Write out the data below word for word, from the start through the line that contains "Looking at the", and leave the pictures out.
+ + + +
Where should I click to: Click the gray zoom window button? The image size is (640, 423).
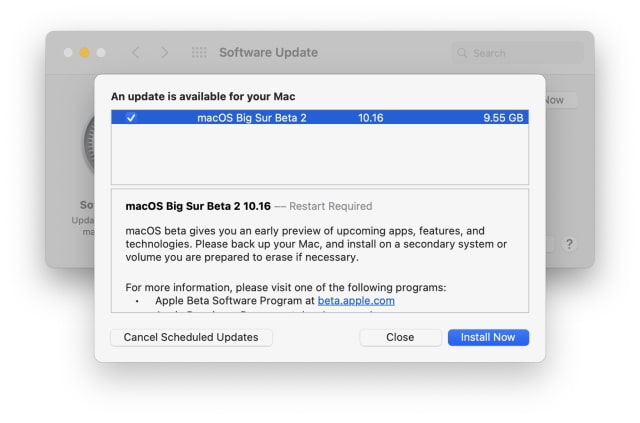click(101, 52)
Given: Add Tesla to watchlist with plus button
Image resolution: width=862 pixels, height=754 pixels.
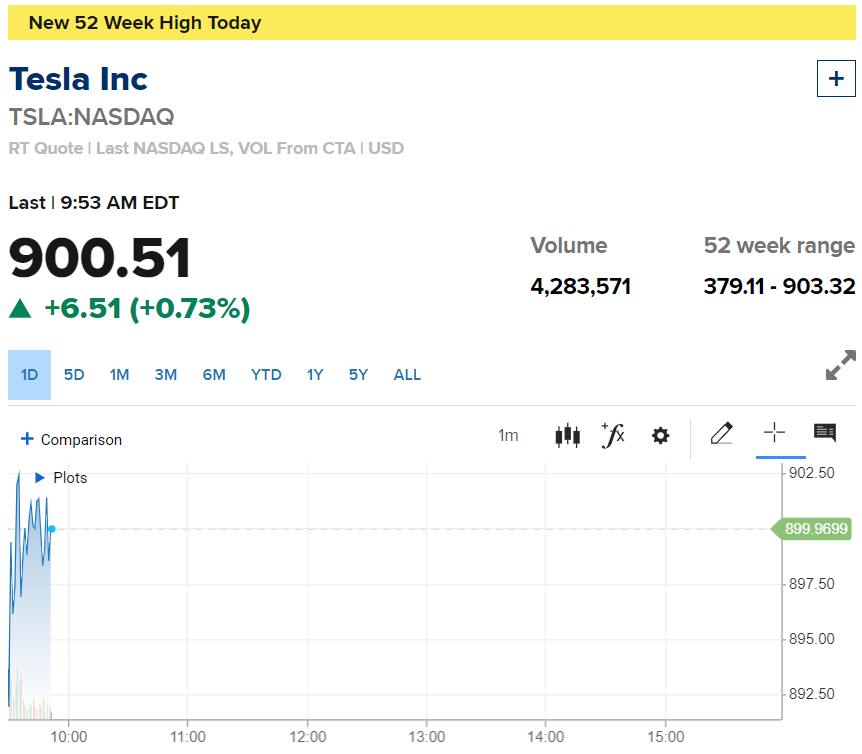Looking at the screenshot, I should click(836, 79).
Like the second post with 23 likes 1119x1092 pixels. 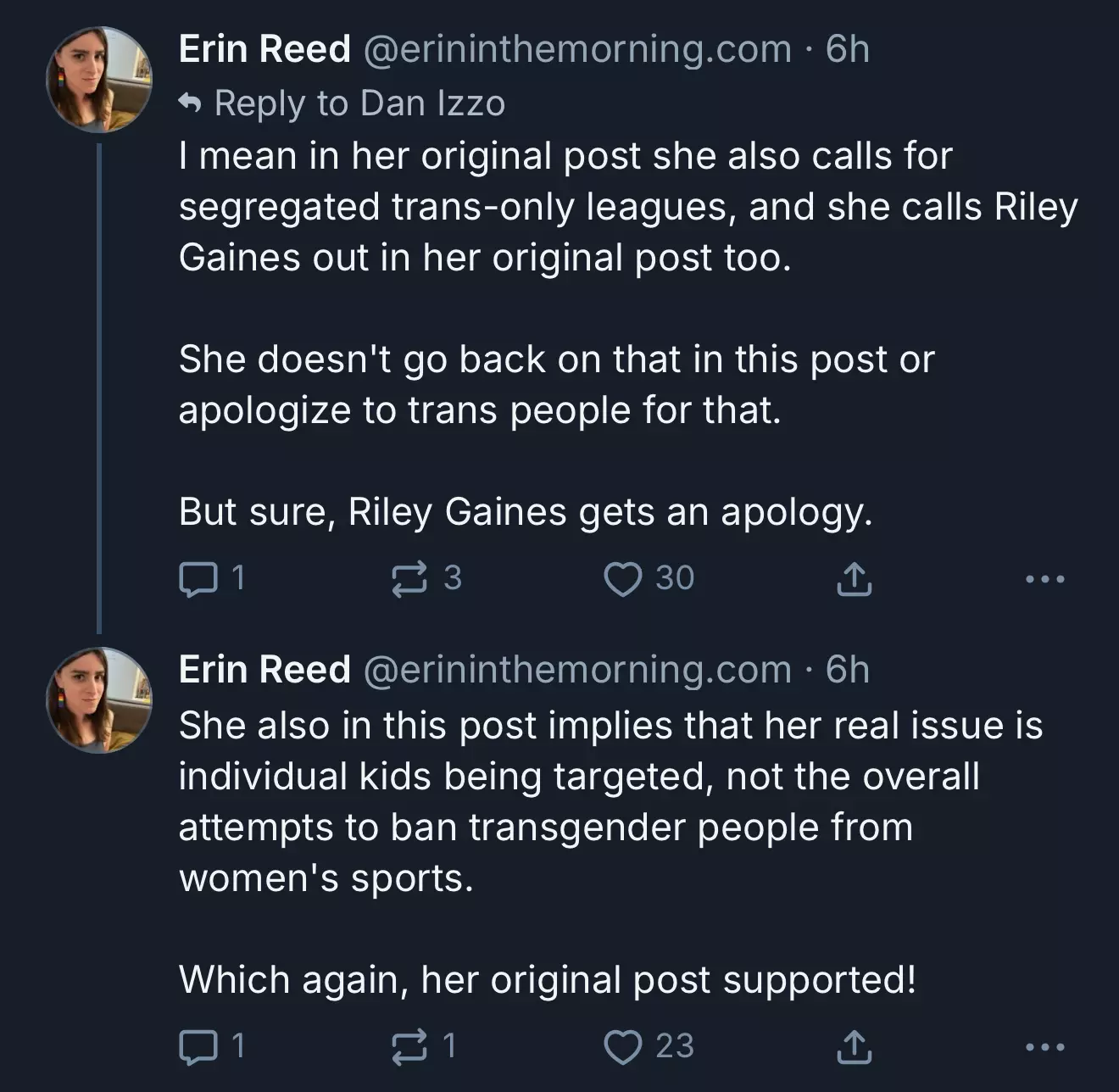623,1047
+ + + +
• _Written response_:
Where should I click to: Click the gray zoom window button? The image size is (640, 423).
click(101, 52)
Given: Add Tesla to watchlist with plus button
Image resolution: width=862 pixels, height=754 pixels.
Looking at the screenshot, I should click(836, 79).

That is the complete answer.